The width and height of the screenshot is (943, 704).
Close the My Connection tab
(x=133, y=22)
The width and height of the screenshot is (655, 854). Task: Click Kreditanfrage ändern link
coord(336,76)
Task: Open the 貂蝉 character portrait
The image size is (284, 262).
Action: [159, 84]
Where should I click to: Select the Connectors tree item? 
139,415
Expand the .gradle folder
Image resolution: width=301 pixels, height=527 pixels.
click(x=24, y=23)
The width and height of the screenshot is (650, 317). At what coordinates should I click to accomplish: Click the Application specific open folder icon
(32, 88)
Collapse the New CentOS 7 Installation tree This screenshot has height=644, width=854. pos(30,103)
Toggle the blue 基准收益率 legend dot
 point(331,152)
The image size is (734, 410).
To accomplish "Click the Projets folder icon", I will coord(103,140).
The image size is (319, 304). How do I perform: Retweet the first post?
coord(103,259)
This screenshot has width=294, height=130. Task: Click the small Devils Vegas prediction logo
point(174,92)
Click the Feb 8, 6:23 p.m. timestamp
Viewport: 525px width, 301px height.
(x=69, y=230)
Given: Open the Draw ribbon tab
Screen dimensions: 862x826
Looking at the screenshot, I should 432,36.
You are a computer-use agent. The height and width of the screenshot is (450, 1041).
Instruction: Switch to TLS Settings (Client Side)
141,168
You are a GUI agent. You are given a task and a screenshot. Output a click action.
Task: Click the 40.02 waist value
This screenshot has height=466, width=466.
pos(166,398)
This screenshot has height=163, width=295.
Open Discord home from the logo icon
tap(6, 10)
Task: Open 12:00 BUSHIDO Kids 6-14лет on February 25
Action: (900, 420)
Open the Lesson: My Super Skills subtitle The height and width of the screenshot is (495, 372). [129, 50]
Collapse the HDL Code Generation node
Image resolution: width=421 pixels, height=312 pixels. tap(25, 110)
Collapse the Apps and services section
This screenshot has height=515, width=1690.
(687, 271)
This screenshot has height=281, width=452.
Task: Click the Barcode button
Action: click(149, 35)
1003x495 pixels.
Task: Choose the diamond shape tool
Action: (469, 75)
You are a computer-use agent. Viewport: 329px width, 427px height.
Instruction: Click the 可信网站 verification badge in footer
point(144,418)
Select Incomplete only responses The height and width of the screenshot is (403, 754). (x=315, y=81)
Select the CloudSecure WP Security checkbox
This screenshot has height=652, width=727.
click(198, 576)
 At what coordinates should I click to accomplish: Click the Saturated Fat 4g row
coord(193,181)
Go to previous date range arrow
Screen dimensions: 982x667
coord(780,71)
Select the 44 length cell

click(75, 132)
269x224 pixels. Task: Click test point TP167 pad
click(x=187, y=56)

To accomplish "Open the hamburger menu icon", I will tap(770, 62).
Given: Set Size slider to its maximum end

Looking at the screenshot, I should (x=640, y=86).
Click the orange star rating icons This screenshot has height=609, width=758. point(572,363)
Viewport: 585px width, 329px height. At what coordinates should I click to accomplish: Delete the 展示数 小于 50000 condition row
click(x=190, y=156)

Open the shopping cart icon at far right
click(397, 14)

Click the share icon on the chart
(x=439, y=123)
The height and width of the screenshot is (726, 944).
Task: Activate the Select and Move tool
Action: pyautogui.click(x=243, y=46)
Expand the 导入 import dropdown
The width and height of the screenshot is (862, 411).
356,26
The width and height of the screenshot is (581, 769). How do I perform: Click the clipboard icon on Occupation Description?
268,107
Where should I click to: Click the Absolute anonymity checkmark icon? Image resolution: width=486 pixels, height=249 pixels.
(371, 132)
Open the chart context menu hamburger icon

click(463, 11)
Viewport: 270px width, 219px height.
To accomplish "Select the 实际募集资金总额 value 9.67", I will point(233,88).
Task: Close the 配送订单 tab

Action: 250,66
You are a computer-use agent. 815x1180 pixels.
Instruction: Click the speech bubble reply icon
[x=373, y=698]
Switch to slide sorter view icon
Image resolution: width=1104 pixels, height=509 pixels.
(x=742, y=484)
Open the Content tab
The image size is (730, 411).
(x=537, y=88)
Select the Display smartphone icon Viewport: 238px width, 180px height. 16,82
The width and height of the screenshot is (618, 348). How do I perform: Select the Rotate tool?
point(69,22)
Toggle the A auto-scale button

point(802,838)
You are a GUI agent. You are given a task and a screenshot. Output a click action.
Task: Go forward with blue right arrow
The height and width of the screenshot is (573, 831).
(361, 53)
----
▸ Directions for this task: Repeat, exactly and only, the lines from the beginning of the material through the line that contains "Given: Open the Draw ribbon tab".

▸ Final answer:
The width and height of the screenshot is (943, 704).
Close the My Connection tab
(x=133, y=22)
The width and height of the screenshot is (655, 854). Task: Click Kreditanfrage ändern link
coord(336,76)
Task: Open the 貂蝉 character portrait
The image size is (284, 262).
Action: [159, 84]
Where should I click to: Select the Connectors tree item? 
139,415
Expand the .gradle folder
Image resolution: width=301 pixels, height=527 pixels.
click(x=24, y=23)
The width and height of the screenshot is (650, 317). At what coordinates should I click to accomplish: Click the Application specific open folder icon
(32, 88)
Collapse the New CentOS 7 Installation tree This screenshot has height=644, width=854. pos(30,103)
Toggle the blue 基准收益率 legend dot
 point(331,152)
The image size is (734, 410).
To accomplish "Click the Projets folder icon", I will coord(103,140).
The image size is (319, 304). How do I perform: Retweet the first post?
coord(103,259)
This screenshot has width=294, height=130. Task: Click the small Devils Vegas prediction logo
point(174,92)
Click the Feb 8, 6:23 p.m. timestamp
Viewport: 525px width, 301px height.
(x=69, y=230)
Given: Open the Draw ribbon tab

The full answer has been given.